Deliverance...expérience extrême.
B.O "Duelling Banjo" (1972)
(délivrance ! en français)
C'est d'abord un film, très prenant, de John Boorman. Un quatuor d'américains types décide de descendre en canoé une rivière des Appalaches ("Appalachian mountain", dixit les crêtes bleues). La descente tourne en une visite des enfers de l'amérique profonde, très profonde ; au programme : ultraviolence, viol, meurtre. Deux scènes restent très célèbres : celle dite "de la truie" (ici inutile d'aller plus loin, soit vous avez vu le film et vous savez ce dont nous parlons, soit vous avez plus de 12 ans et vous avez le droit d'aller louer le film illico), et celle dite du "duel avec le demeuré". L'intégralité du film est hanté par une musique terrible : du banjo, du banjo, encore du banjo ; géniale idée que de laisser planer cette amérique wasp complètement consanguine et isolée dans ces standards du banjo bluegrass tout au long du film.

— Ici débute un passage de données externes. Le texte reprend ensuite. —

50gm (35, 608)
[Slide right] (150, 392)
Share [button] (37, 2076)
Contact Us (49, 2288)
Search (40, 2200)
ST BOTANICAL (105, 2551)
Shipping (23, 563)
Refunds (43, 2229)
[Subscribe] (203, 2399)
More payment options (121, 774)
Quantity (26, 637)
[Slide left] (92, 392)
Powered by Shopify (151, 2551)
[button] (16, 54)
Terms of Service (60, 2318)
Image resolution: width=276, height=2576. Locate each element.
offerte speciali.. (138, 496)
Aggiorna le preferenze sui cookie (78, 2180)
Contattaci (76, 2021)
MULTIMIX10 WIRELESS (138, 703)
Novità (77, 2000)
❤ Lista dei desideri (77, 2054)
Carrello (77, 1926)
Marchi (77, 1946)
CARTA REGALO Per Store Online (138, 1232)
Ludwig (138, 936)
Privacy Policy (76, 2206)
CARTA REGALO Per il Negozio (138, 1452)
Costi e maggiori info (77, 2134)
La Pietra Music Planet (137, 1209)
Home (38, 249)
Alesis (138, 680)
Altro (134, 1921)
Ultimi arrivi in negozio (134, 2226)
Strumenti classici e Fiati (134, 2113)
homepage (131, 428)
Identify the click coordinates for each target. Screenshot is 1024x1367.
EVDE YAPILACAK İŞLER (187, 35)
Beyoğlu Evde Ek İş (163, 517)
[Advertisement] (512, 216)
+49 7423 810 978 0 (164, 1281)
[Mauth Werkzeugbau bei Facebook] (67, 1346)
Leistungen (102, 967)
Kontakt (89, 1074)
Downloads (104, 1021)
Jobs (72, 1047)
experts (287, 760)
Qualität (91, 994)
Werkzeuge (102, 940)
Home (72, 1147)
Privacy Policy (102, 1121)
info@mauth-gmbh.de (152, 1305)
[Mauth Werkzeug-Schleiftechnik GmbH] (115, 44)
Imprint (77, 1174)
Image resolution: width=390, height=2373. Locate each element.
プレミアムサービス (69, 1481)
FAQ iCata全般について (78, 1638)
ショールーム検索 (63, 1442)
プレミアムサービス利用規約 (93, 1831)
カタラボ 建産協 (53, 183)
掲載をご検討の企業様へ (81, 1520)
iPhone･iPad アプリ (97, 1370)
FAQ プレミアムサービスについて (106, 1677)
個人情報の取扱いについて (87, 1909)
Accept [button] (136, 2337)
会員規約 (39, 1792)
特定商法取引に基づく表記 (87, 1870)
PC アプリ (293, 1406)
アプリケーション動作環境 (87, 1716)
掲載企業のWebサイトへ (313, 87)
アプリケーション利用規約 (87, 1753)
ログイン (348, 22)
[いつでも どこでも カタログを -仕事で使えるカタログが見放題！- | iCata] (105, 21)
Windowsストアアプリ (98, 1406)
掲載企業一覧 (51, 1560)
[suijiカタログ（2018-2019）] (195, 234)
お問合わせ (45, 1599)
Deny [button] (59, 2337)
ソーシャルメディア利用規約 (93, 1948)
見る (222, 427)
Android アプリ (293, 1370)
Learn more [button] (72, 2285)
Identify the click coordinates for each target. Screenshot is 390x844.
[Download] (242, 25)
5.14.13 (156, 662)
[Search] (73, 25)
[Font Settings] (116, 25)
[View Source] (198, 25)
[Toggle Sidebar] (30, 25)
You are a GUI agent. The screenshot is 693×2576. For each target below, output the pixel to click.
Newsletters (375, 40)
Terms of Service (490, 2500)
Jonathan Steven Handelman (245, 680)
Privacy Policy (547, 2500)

Le Kentucky, les Appalaches, c'est le bluegrass (l'herbe bleue -surnom du Kentucky-). Le demeuré c'est l'aboutissement du processus, le gars est manifestement trisomique, perdu au milieu de nulle part, la dégénérescence américaine la plus aboutie, mais c'est un virtuose du banjo. Nous sommes dans les extrêmes : extrêmement con, extrêmement bon. Et Boorman n'a pas fait les choses à moitié. Il n'a pas simplement placé des standards du bluegrass sur son film. Il a demandé à Eric Weissberg de les jouer, extrêmement bien, extrêmement vite -ce qui n'est pas lié !- (Weissberg fut un musicien de studio, avant de devenir célèbre avec cette B.O). A ce sujet inutile aussi de se voiler la face, à l'instar de Yngwee Malsmsteem, le joueur de banjo normal cherche à jouer surtout plus vite que son voisin. Ici donc cela va très vite, vraiment très vite. Et l'accompagnement est austère (extrême je vous dis), très peu de fiddle (violon bluegrass), pas de contrebasse, pas de mandoline.
Le morceau dit "duel avec le demeuré" est resté d'anthologie. 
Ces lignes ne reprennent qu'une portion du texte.